Monday, November 11, 2013

The Arts, Money, and the Future of the Church


My father with his twin brother
and my grandfather in 1931

More than 25 years ago, one of my daughters was accepted as an acting student at the then-brand-new Los Angeles County High School for the Arts. At the orientation session, a teacher waved her hand in the direction of the students gathered in front of her, and said, “Parents, you are looking at the future of the American theater!” Looking at the hopeful, young faces and hearing the passion in the voices of the faculty, I was swept away with emotion. What a grand vision we all shared in that moment!

That daughter went on to study acting at New York University’s Tisch School of the Arts, and now is a film executive in London. My son, who attended the equally-ambitious Duke Ellington School of the Arts in Washington, DC and the Berklee School of Music in Boston is now an Emmy-award-winning sound designer in Hollywood. I have been supporting the performing arts for a very long time.

To those who know me well, none of this is surprising. The arts run deep in my family. My father’s family were musicians for as long as anyone could remember. I, myself, was a dancer before I was a visual artist. So when I heard that teacher talk about the future, my heart sang. I wanted to help that future become real.

Tonight, I attended a benefit cabaret and auction for the Theatre Lab. I wrote about their Life Stories project a few weeks ago, and tonight’s event reminded me of the excitement I felt when I heard about the work they are doing with people in homeless shelters, prisons, assisted living facilities, and other places where people feel marginalized and hopeless. Although no one said those words, as I watched talented, hard-working young people transform themselves into Cosette from Les Miserables, Midsummer Night’s Dream’s Puck, and other familiar and unfamiliar characters, I once again felt myself to be in the presence of the future of the American theater. And when Deb Gottesman asked us to support Theatre Lab’s work financially, it felt right and natural to make a bigger donation than I had planned to when I walked into the room. 

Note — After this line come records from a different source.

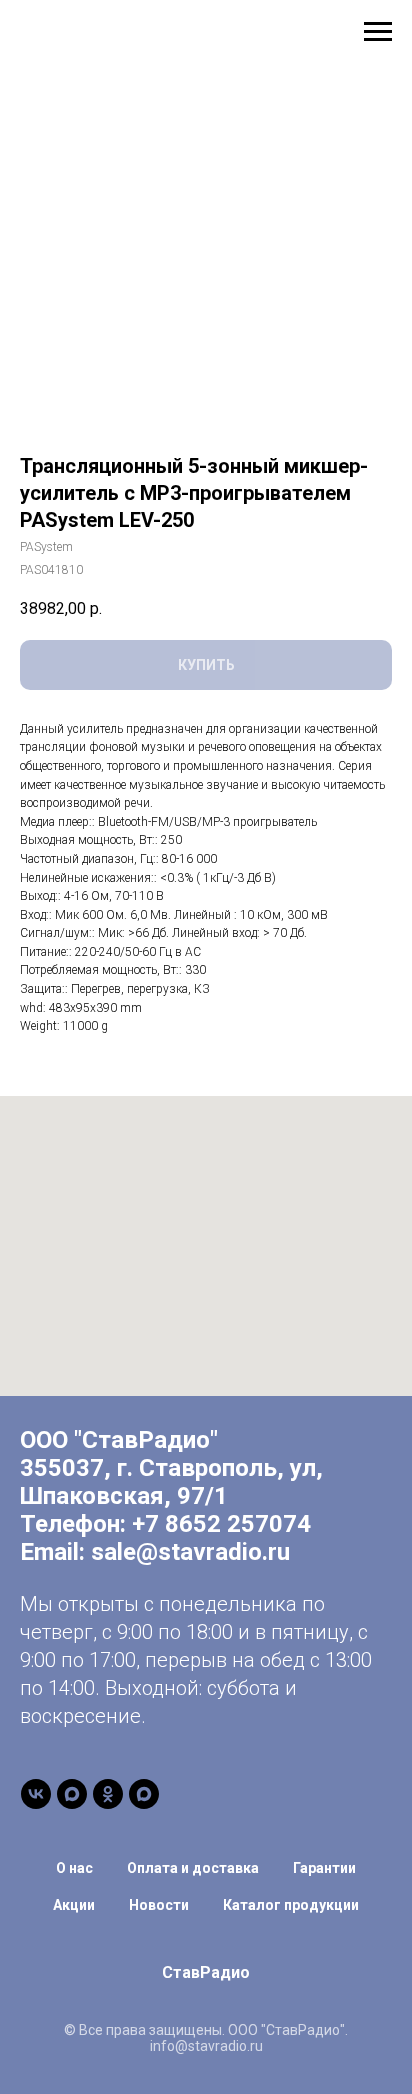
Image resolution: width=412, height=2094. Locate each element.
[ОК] (108, 1794)
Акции (74, 1905)
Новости (159, 1905)
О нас (74, 1868)
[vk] (36, 1794)
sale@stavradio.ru (190, 1552)
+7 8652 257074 (221, 1524)
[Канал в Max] (72, 1794)
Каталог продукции (291, 1905)
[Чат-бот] (144, 1794)
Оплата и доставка (193, 1868)
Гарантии (324, 1868)
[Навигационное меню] (378, 32)
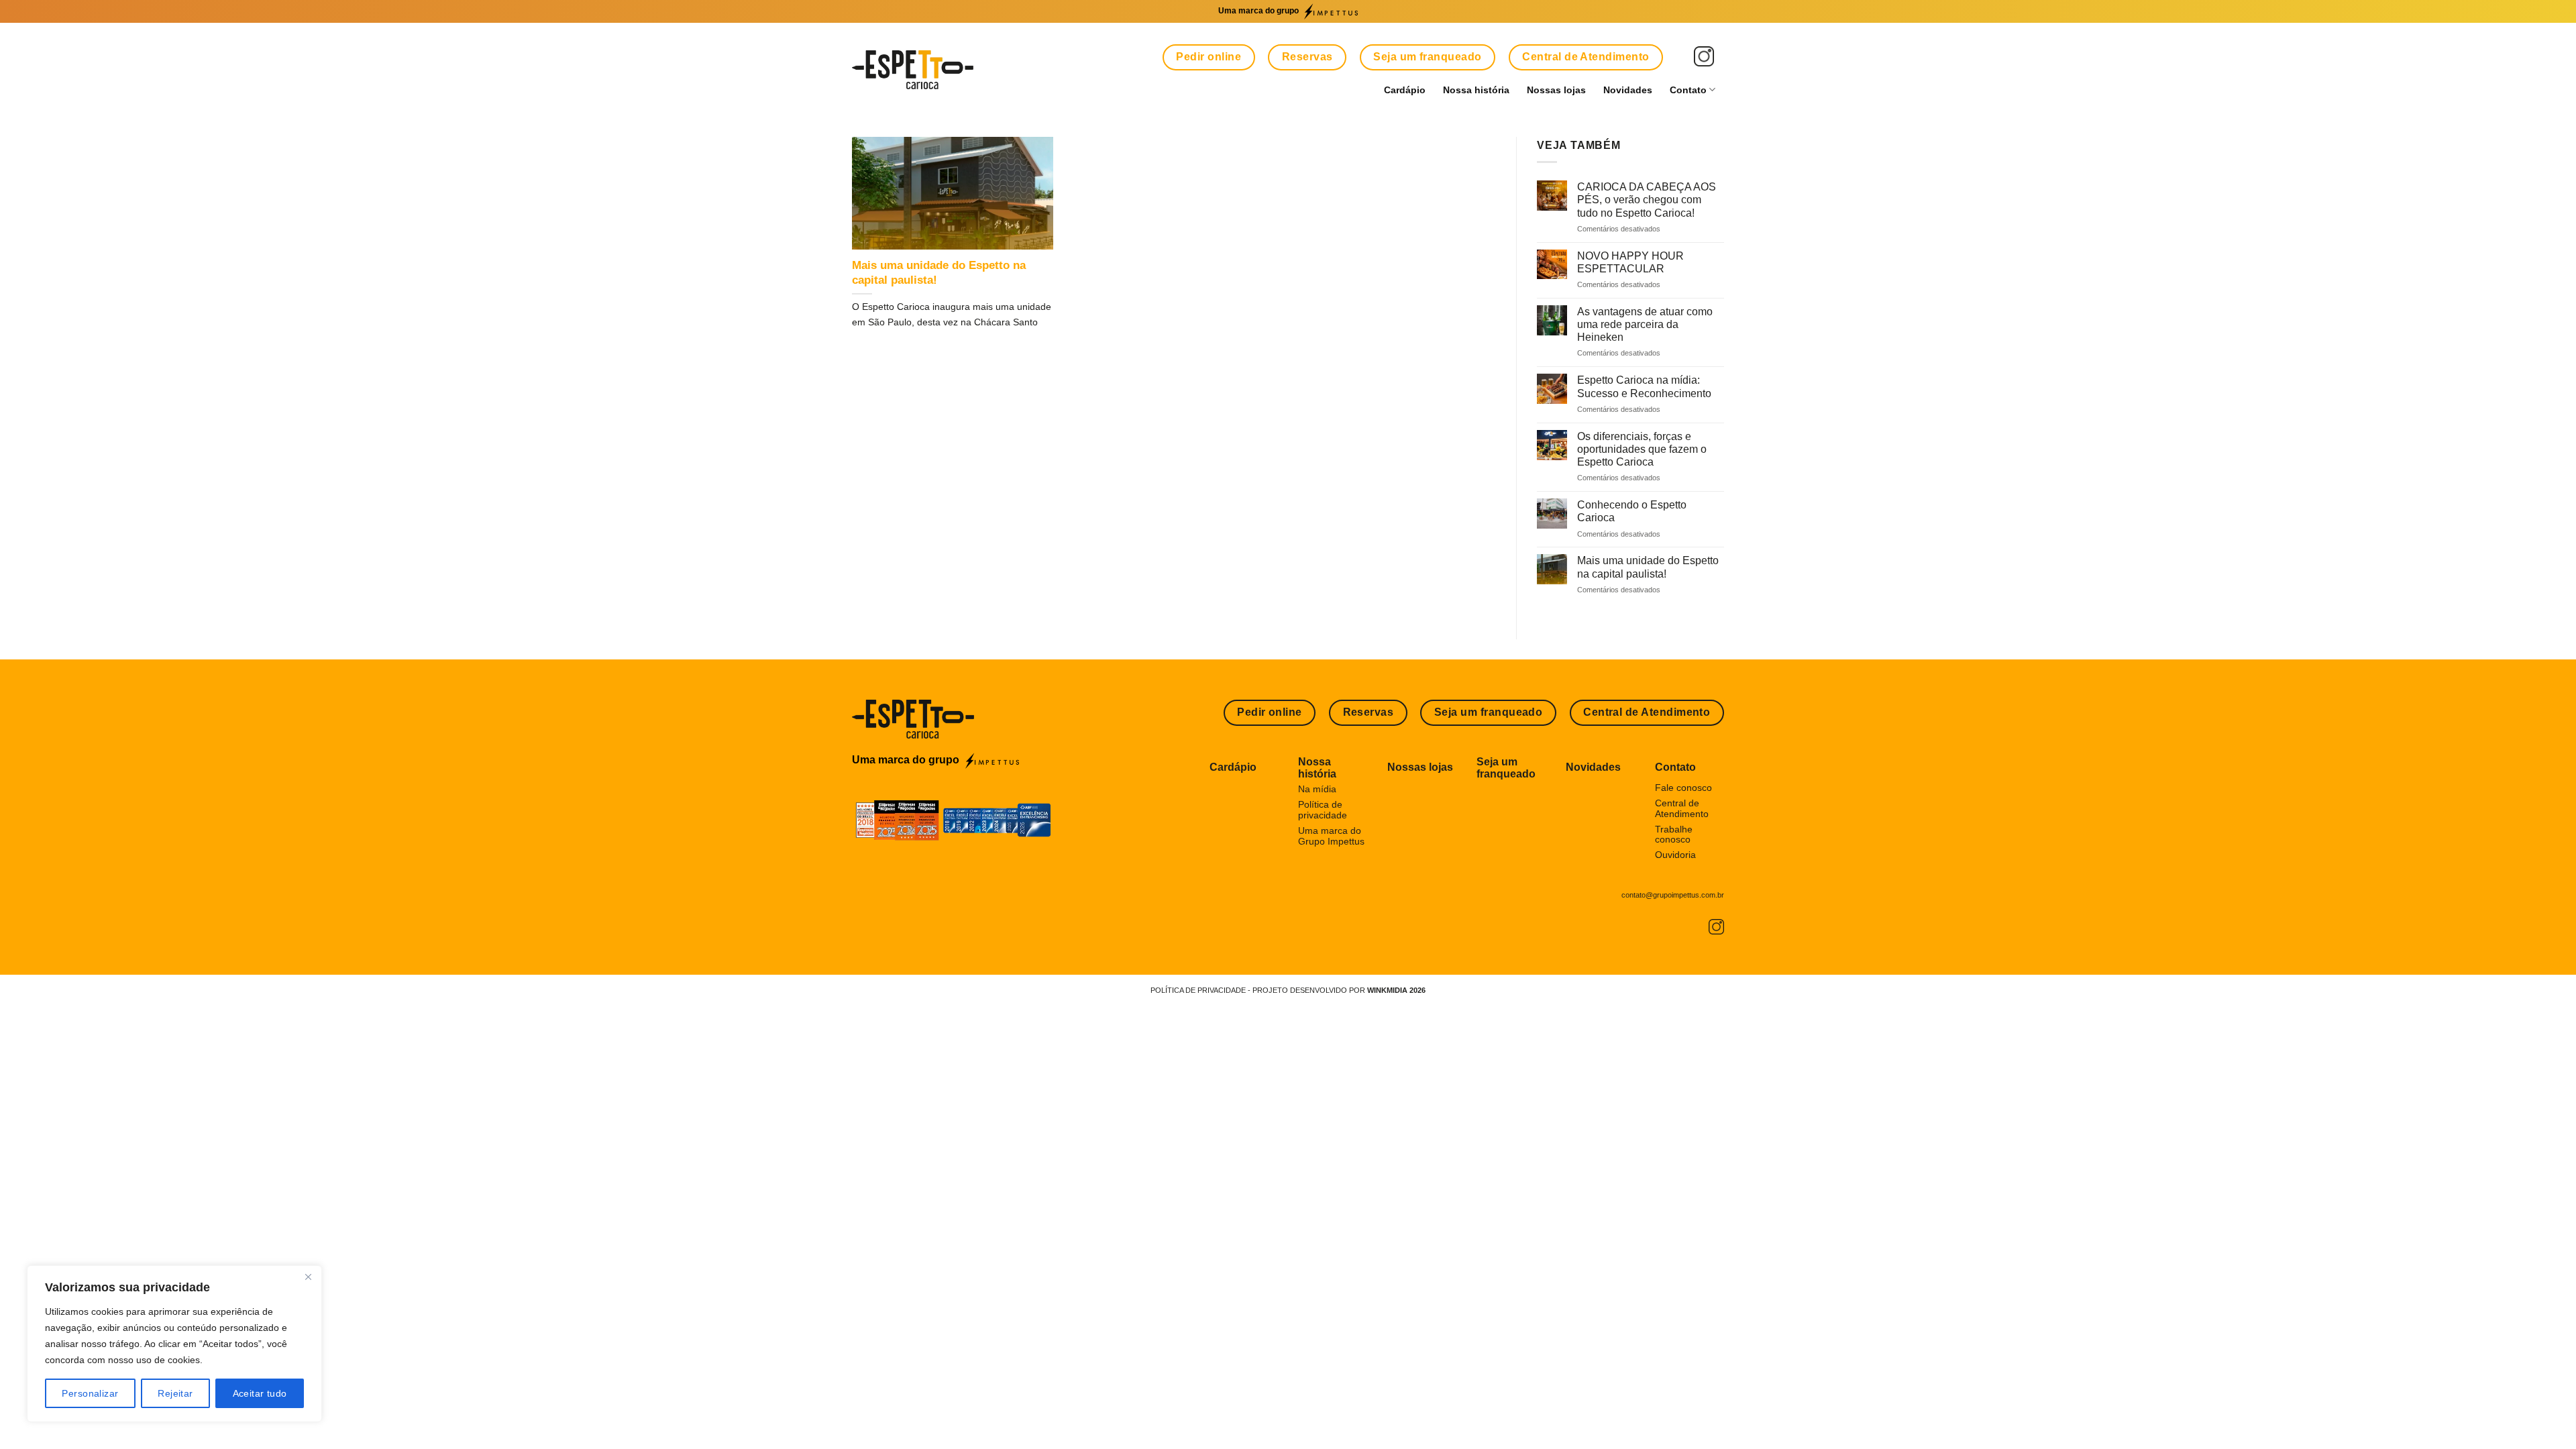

On the way home, I thought about how the arts have the capacity to open not only hearts and minds, but wallets. Part of my job as the Director of the Center for the Arts and Religion is to raise money so that we can continue our work, but I have struggled to find the right words to explain to potential donors why they should support a program in the arts in theological education. Tonight, at last, I think that I have found those words. Let me try them out on you:

If the Word of God is more than mere words can convey, then the church needs the arts in order to help people experience and express God’s life-giving, astonishing Word. The arts bring scripture to life, make worship vibrant, and keep people awake and aware of the world around them. The arts are the future of the church, and we at the Center for the Arts and Religion at Wesley Theological Seminary are providing the skills and resources for that future. Please give.